**Task instructions**
Your job is to set down the stretch of entries that opens with the line containing "Task: Expand the" and closes with the line containing "Open the #GujratElection". Keep both end lines, copy each exactly, and add nothing.

**Exercise data**
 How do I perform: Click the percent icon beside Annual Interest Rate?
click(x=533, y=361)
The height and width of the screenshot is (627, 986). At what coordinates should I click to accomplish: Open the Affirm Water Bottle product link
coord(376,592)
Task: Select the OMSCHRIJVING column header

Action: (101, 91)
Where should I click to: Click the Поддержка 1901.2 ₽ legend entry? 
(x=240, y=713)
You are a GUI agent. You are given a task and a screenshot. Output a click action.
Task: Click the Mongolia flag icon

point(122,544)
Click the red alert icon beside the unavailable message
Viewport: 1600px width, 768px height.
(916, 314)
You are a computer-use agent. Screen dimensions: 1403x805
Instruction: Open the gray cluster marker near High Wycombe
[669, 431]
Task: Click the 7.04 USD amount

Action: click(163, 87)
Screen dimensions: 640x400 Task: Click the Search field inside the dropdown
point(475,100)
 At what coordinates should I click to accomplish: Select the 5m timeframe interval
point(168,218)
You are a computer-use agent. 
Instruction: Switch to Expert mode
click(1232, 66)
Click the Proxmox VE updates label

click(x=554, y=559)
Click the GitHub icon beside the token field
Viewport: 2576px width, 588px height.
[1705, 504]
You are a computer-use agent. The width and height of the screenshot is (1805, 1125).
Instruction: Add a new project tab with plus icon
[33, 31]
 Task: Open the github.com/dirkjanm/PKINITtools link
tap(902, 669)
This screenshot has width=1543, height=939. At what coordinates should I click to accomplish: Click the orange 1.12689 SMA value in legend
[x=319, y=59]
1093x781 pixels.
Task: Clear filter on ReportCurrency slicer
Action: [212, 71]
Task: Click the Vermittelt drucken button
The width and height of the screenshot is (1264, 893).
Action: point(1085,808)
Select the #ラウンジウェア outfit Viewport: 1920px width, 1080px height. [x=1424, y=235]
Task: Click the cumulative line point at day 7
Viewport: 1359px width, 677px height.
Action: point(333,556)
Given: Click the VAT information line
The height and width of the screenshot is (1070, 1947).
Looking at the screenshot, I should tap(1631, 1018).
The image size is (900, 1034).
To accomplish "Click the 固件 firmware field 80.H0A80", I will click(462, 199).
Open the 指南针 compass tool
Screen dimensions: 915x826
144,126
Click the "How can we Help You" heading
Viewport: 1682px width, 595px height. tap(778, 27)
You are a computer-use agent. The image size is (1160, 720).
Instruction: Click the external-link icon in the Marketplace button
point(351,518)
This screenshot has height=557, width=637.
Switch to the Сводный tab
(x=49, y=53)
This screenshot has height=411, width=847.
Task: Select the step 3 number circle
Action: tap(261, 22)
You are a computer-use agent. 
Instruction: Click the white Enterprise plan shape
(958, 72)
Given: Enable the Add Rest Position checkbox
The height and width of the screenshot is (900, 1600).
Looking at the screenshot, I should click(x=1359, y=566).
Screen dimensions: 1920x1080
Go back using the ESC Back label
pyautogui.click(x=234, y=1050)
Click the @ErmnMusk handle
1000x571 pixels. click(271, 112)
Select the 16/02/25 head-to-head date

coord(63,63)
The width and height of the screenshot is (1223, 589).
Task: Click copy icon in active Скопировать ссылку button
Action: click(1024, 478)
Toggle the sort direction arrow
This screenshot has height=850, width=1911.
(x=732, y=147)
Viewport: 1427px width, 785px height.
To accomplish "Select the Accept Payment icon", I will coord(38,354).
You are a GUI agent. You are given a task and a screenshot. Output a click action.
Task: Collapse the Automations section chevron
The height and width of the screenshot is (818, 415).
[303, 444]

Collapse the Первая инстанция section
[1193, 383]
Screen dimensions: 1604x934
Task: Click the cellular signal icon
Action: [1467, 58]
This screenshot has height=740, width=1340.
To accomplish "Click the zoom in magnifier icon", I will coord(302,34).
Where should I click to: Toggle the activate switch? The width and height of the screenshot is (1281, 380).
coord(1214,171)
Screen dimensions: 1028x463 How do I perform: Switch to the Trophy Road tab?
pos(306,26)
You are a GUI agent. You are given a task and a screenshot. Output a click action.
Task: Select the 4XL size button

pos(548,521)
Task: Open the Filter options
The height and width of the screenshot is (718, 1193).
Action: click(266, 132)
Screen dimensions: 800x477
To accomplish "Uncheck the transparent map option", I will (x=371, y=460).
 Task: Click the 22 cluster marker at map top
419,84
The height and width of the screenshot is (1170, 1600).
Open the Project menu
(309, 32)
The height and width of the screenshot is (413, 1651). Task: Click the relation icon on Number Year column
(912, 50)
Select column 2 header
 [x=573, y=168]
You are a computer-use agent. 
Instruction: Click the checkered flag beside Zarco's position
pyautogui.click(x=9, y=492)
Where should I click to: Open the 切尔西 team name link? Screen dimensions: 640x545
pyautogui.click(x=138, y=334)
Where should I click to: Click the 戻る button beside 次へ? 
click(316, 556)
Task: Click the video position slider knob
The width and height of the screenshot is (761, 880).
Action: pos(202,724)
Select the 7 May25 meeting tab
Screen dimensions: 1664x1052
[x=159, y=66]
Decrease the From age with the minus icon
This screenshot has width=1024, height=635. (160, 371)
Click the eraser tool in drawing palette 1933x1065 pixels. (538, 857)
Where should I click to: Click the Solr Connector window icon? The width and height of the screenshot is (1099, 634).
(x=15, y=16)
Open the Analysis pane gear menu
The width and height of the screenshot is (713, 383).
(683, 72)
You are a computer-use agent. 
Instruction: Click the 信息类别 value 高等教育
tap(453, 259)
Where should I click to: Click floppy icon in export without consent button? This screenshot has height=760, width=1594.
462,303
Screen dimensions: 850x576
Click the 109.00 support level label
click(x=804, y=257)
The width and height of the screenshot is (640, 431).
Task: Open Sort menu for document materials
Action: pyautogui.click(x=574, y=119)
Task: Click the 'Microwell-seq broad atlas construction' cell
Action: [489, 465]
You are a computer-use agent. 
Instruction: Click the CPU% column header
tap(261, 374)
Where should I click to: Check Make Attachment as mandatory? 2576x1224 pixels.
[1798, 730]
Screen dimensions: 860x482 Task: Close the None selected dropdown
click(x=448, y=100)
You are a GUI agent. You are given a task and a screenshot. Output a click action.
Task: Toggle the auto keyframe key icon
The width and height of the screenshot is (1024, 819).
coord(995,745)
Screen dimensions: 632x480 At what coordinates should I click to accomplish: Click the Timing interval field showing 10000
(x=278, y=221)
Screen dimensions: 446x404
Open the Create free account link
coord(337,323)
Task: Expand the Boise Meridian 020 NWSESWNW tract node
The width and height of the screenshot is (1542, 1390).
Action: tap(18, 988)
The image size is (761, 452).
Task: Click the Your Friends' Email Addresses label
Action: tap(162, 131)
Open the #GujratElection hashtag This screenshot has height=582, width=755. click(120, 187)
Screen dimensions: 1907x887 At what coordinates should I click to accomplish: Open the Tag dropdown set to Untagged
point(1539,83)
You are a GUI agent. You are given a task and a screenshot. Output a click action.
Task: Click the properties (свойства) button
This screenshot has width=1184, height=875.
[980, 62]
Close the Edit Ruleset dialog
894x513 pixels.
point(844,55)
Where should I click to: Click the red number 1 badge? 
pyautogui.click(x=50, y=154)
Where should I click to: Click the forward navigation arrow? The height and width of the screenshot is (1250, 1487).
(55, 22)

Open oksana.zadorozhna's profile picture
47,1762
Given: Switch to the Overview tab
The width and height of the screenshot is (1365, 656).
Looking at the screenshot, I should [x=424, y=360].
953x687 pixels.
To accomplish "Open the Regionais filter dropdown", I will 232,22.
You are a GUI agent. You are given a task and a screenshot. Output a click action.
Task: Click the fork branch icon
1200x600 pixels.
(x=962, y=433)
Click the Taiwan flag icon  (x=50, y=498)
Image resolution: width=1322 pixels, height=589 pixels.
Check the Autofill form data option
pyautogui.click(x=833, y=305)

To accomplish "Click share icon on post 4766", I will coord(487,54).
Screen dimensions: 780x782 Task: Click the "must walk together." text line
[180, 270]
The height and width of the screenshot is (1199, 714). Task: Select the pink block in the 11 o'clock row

**Result below**
Task: Expand the Boise Meridian 020 NWSESWNW tract node
The width and height of the screenshot is (1542, 1390).
Action: tap(18, 988)
The image size is (761, 452).
Task: Click the Your Friends' Email Addresses label
Action: tap(162, 131)
Open the #GujratElection hashtag This screenshot has height=582, width=755. click(120, 187)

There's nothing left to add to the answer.